I'm trying to replicate, what is the username that is affected?
I'm not sure how this service is working for the user. [root@svn1.dmz.phx1 db]# groups bkero@mozilla.com bkero@mozilla.com : users svn_sysadmins svn_mozilla svn_moco scm_level_1 scm_l10n bzr_bmo scm_level_2 [root@svn1.dmz.phx1 db]# groups flodolo@mozilla.com groups: flodolo@mozilla.com: No such user Perhaps the email address in LDAP is incorrect?
I found these buried in /var/log/messages: Dec 17 01:49:49 svn2 nslcd[1426]: [d6b512] ldap_result() failed: Can't contact LDAP server. The SSH server in requestion is: ldap.db.phx1.mozilla.com (10.8.70.108): [root@svn2.dmz.phx1 log]# nc -v -z 10.8.70.108 389 Connection to 10.8.70.108 389 port [tcp/ldap] succeeded! [root@svn2.dmz.phx1 log]# nc -v -z 10.8.70.108 636 nc: connect to 10.8.70.108 port 636 (tcp) failed: Connection refused
svn.mozilla.org is having problems again It started yesterday evening for me > svn: Can't open file '/repo/svn/mozilla/db/txn-current-lock': Permission denied Had to try multiple times before managing to commit a file (user: flodolo@mozilla.com) Another localizer is having similar problems (see bug 981502).
The "flodolo@mozilla.com" account didn't have the following bits set: scm_l10n,scm_level_1 however, for these sort of commits should not matter.

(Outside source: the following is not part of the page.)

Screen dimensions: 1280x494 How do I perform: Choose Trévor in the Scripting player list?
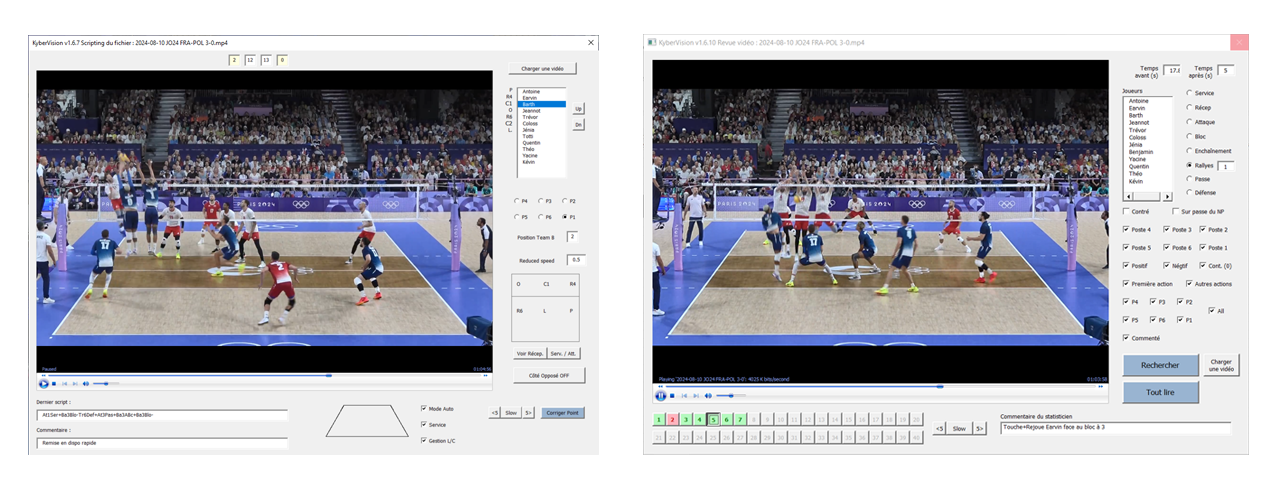click(530, 117)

Seems issue was indeed permissions related (as per the error); # ls -ltc /repo/svn/mozilla/db/txn-current-lock -rw-rw-r-- 1 svn svn_mozilla 0 Jan 14 2013 /repo/svn/mozilla/db/txn-current-lock # chown apache /repo/svn/mozilla/db/txn-current-lock # ls -ltc /repo/svn/mozilla/db/txn-current-lock -rw-rw-r-- 1 apache svn_mozilla 0 Mar 10 02:13 /repo/svn/mozilla/db/txn-current-lock # ls -ltc /repo/svn/mozilla/db/write-lock -rw-rw-r-- 1 svn svn_mozilla 0 Jan 14 2013 /repo/svn/mozilla/db/write-lock # chown apache /repo/svn/mozilla/db/write-lock # ls -ltc /repo/svn/mozilla/db/write-lock -rw-rw-r-- 1 apache svn_mozilla 0 Mar 10 02:18 /repo/svn/mozilla/db/write-lock Leaving bug open so that repo admins could verify that all is well and perhaps locate what recently change to cause the issue...

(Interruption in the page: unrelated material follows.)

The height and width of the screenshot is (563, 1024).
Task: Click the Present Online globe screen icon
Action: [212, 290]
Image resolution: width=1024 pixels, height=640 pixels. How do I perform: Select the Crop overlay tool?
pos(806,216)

Forgot to add, verified with :flod that it is confirmed working (for him...).
Still failing for the localizer Commit failed (details follow): Can't move '/repo/svn/mozilla/db/txn-protorevs/125266-2p5s.rev' to '/repo/svn/mozilla/db/revs/125/125267': Permission denied Additional errors: Can't open file '/repo/svn/mozilla/db/transactions/125266-2p5s.txn/props': No such file or directory
If this is a permission issue on some files, would it be good to to a 'chown -R apache' to the whole repo?
Note that this is broken again for me too (@mozilla.com account).
One note. While this morning the error was > svn: Commit failed (details follow): > svn: Can't open file '/repo/svn/mozilla/db/txn-current-lock': Permission denied Now it's consistently > svn: Commit failed (details follow): > svn: Can't create temporary file from template '/repo/svn/mozilla/db/svn-XXXXXX': Permission denied As I explained on IRC, even if SSH works, this is still a major problem because most localizers use https:// to commit, and most of them don't even have a SSH key (we don't ask it when filing bugs to get SVN access). My own @mozilla.com account doesn't have a SSH key associated.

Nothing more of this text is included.